Computer-based projection models have a way of polarizing the baseball audience. You're pretty much stuck between those who use them as a tool with some value, and those who think baseball has been played for 130 years and the games happen on the field and computers don't know jack shit. Either way.
Before the season started, neither of the major forecasting systems -- PECOTA and ZiPS -- were very fond of the Rangers. PECOTA had them finishing 83-79, while ZiPS saw Texas closer to a 75-win team. For context, this was after Yu Darvish went down for the year with Tommy John surgery, and before Derek Holland went to the disabled list for what has basically become the year.
At press time, the Rangers are 56-57, a modest 3 games back of the Angels in the loss column for the second wild card spot, and still just 4 back of the Astros in the loss column if we're talking about the division. (Hint: I'm about to talk about the division.)
Heading into Thursday's finale in Minnesota, PECOTA and FanGraphs both had the Rangers finishing the season 25-25, which... since they were 55-57 at the time, would mean they finish the year 80-82, seven games behind the (theoretical 87-win AL West Champion) Astros.
For the Rangers to make it to 88 wins, they would need to finish 32-17 (.653), a possible but highly improbable goal to attain. It's basically playing like the Cardinals for the last third of the baseball season. Under this scenario, we're assuming Derek Holland returns for 7 healthy, effective performances, Cole Hamels pitches like a #1, Martin Perez and Yovani Gallardo perform like mid-rotation horses, and the Fielder/Beltre/Moreland troika do bad things to baseballs between now and 162.
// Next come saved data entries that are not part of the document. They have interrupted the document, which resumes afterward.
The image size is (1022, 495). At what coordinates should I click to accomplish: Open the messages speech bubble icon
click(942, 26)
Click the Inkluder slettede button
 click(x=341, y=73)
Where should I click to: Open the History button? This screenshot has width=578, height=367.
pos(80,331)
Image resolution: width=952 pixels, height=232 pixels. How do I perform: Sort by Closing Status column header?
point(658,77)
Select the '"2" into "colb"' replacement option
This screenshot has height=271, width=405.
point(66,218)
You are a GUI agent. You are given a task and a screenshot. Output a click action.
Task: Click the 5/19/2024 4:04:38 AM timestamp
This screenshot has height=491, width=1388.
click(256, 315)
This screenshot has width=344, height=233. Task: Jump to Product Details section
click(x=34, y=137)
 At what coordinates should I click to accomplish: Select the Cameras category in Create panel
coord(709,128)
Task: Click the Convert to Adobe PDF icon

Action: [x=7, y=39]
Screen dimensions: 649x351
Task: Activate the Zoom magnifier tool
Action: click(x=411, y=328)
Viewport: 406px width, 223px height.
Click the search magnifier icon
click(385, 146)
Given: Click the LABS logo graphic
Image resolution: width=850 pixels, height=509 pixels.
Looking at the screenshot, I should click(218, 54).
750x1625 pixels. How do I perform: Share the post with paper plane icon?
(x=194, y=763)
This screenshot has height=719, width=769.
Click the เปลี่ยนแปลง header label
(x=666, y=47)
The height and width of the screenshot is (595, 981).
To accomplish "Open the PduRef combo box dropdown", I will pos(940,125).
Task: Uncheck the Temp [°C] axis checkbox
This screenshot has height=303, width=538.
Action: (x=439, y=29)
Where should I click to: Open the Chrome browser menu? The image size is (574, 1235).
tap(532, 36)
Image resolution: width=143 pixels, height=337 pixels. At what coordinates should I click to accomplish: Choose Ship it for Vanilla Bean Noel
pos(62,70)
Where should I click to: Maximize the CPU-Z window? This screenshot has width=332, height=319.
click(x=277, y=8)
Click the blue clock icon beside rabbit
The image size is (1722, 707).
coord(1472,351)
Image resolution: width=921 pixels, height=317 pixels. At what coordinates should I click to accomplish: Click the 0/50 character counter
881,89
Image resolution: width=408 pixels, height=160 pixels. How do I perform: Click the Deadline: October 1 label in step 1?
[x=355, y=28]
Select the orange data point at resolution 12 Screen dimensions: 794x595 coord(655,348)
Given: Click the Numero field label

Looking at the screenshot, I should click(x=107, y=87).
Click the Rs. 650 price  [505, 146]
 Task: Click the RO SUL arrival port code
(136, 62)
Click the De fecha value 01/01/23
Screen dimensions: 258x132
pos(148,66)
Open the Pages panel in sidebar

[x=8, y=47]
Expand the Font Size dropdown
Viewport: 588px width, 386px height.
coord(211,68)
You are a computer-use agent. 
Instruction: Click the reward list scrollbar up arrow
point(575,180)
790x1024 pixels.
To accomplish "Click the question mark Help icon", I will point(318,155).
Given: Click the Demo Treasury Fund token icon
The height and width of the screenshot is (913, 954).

This is not the expectation, of course, and would probably only exist about 10% of the time if you ran a million simulations of Texas's final 49 games. It's also assuming the Astros can't do better than 25-22 (.532) down the stretch, or the Angels better than 27-20 (.574) to make it to 87. As pessimistic as the computers view the Rangers chances, 14 of its last 49 games (about 30%) come against the two teams they're chasing, so they can still control their destiny to an extent.
In the same vein, Texas is in the teeth of a bunch of series' with wild card hopefuls. They play 12 of their next 16 at home against Tampa, Seattle, Toronto and Baltimore, wedged around a 4-game set in Detroit. The Rangers have, for whatever reason, been a very poor team at Globe Life Park this year, with a 23-29 mark and -43 run differential. I'm not going to hang a number on how many games the Rangers need to win at home from now and the end of the regular season, but, with 29 of its final 49 at home, the luck will need to even out eventually.
For reference, even if they play finish 18-11 (.621) at home, Texas will still need to play .700 ball on the road (14-6) to satisfy making it all the way to 88 wins. How the Rangers distribute its wins don't mean as much as getting the wins in the first place, but we shouldn't expect them to maintain their road dominance (33-28, best in the AL) when the real struggle is on their own turf.
If this team finds a way into the playoffs, even if it's as a wild card, it will be because of two reasons and two reasons only:
(1) Winning a lot more than they lose over their last 29 at Globe Life;
(2) 9 or more wins against the Astros and Angels over final 14 matchups;
If this comes off as farfetched, it's because it is. My intent, though, isn't so much to say, Geez these guys have no freaking shot, it's that, it's the middle of August, and we still have something here. All season long I've done a disservice to the story of 2015, because my meta point revolved around how lucky the Rangers have been to get where they are.
Now, 56 wins are in the bank, and if the projections get what they want, the Astros will finish 25-22 and take down the West with 87 wins. Maybe Texas only needs 84 or 85 to get into the play-in game, or maybe they lose 8 of their next 11 and this all becomes moot. Either way, it's the middle of August and we can still say the Rangers are in it.
But who knows? Maybe this really is the year projections failed.